◆ To do ◆
The records below hold a stretch from the line with "Click the left arrow to previous stored asset" through the line with "Task: Click the Preview play icon"; return exactly those lines, ends included, and nothing more.

(Collected data)
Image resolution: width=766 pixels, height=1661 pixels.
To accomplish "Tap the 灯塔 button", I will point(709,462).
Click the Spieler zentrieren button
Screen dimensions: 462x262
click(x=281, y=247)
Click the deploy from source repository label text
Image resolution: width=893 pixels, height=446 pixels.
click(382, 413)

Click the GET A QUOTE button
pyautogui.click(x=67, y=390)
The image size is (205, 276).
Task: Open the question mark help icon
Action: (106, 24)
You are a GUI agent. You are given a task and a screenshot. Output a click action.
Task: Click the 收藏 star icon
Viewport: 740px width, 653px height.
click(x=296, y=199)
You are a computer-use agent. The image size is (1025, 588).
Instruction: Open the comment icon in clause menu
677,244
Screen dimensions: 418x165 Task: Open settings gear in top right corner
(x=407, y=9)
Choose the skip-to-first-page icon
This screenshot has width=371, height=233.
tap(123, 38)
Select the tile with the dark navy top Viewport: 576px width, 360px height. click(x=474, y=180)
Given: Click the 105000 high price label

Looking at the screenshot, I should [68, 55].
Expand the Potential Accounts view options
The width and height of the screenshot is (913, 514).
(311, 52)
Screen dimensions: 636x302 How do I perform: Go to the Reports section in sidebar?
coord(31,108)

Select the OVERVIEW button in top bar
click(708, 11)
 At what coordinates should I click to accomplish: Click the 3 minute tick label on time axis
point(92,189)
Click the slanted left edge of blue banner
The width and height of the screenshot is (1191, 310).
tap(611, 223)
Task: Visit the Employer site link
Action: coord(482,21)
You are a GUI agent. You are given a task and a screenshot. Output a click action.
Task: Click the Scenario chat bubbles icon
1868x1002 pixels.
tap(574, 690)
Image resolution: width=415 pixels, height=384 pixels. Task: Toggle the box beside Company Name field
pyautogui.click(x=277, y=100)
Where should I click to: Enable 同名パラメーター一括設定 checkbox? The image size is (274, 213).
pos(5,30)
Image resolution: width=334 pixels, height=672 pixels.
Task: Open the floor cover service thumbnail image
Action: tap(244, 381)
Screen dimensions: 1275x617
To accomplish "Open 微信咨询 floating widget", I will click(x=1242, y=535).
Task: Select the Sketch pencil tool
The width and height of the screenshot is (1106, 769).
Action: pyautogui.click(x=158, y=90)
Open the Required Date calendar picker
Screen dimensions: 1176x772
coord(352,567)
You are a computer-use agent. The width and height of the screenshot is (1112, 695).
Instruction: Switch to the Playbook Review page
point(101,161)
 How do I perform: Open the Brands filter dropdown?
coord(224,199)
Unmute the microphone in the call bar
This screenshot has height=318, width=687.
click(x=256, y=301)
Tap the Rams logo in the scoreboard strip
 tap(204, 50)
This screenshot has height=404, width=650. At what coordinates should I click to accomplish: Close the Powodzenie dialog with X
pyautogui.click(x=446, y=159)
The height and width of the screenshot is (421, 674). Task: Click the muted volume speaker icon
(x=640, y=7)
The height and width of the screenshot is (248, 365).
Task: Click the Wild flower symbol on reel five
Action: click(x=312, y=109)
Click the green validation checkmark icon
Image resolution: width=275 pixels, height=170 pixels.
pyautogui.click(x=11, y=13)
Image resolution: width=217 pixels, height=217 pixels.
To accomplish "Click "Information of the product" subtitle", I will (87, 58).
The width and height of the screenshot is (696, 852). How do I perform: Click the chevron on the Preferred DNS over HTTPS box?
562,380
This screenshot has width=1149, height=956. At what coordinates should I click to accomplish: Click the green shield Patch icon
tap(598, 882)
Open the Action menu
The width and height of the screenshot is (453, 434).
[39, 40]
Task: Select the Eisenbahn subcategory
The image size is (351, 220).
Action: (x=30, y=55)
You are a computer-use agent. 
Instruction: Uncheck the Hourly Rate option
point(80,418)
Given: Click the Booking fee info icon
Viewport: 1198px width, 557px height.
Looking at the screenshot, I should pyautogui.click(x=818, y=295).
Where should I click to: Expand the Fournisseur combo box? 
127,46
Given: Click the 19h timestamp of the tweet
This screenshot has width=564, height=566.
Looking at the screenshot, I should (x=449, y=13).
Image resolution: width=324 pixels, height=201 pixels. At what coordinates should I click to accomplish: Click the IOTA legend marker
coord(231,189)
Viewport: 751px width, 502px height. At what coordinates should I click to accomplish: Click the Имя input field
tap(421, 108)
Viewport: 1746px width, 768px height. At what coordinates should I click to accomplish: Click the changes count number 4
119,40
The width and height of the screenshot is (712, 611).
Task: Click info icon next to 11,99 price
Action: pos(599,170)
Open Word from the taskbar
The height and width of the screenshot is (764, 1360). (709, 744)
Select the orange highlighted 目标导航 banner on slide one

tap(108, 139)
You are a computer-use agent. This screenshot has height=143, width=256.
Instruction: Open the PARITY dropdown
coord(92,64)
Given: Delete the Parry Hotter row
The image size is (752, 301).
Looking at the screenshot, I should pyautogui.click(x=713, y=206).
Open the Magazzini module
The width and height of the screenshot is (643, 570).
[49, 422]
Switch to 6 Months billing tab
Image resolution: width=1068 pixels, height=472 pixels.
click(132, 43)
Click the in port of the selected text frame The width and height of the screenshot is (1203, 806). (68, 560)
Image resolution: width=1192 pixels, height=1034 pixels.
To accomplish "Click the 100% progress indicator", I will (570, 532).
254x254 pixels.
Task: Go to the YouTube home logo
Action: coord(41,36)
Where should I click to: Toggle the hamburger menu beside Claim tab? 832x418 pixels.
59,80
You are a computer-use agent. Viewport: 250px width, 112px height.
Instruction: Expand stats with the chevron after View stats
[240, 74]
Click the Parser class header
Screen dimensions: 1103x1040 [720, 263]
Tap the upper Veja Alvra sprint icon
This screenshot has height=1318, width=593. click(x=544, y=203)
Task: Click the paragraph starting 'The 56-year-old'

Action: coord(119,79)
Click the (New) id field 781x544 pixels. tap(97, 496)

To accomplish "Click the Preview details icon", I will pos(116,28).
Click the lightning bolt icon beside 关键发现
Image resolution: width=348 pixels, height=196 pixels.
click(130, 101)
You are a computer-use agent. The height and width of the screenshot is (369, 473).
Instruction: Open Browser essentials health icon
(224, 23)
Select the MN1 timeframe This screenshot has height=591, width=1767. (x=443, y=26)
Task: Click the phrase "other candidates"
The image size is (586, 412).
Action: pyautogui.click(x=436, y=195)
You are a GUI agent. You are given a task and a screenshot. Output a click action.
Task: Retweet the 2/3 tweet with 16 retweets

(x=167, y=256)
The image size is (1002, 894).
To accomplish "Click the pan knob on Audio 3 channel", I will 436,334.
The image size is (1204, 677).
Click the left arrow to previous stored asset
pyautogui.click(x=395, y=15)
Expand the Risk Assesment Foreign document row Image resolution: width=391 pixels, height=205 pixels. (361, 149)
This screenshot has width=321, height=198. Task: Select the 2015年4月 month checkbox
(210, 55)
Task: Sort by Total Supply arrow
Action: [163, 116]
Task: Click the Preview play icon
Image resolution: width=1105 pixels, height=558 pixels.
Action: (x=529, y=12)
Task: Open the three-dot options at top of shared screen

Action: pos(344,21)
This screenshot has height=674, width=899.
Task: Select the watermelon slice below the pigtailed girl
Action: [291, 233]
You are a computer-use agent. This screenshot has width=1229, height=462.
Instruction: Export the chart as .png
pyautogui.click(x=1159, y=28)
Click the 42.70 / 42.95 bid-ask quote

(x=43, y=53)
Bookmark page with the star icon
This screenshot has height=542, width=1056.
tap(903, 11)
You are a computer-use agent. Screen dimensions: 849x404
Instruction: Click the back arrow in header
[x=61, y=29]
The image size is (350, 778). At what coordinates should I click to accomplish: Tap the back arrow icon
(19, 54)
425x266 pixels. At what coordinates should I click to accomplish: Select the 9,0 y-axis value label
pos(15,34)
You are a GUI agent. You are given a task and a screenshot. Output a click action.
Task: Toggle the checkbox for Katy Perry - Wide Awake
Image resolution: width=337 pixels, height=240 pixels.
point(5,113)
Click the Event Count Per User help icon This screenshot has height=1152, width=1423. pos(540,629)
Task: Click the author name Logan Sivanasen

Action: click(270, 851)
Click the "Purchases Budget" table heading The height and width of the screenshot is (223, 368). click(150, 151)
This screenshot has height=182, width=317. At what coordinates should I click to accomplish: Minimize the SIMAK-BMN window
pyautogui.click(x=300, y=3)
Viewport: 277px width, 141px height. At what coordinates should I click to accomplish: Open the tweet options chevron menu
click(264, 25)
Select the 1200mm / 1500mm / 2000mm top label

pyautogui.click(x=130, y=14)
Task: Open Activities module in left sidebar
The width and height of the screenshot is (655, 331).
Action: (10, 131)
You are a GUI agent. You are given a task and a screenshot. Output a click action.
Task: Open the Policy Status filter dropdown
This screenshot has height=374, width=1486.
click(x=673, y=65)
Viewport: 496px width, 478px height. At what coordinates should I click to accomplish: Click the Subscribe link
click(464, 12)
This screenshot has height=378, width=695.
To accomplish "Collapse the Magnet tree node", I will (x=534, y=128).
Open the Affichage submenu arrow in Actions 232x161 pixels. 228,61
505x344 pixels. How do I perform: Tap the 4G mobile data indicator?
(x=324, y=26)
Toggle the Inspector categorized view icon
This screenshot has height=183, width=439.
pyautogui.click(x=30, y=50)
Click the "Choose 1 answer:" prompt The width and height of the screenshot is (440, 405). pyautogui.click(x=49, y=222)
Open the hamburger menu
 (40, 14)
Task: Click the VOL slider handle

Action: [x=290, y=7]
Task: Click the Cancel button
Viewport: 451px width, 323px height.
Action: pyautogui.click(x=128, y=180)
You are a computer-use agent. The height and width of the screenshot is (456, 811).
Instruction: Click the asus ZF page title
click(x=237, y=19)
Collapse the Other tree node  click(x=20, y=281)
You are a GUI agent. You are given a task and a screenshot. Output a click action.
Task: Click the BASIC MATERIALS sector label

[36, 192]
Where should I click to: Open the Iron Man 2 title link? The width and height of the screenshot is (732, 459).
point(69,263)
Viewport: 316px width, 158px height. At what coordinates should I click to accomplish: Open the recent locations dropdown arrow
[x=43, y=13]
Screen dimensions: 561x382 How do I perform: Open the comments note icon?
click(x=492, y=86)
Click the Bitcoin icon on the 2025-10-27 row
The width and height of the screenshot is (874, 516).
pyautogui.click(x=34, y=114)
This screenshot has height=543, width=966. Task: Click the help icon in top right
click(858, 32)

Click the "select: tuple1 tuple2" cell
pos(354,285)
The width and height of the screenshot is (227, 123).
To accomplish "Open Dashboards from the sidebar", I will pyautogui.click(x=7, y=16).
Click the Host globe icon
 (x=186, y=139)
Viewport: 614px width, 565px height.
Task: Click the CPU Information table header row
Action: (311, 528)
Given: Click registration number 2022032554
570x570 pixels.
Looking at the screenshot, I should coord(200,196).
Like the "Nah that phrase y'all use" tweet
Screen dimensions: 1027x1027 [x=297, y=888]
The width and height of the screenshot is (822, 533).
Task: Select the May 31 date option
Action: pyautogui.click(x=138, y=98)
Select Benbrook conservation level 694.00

◆ Response area ◆
Click the left arrow to previous stored asset
pyautogui.click(x=395, y=15)
Expand the Risk Assesment Foreign document row Image resolution: width=391 pixels, height=205 pixels. (361, 149)
This screenshot has width=321, height=198. Task: Select the 2015年4月 month checkbox
(210, 55)
Task: Sort by Total Supply arrow
Action: [163, 116]
Task: Click the Preview play icon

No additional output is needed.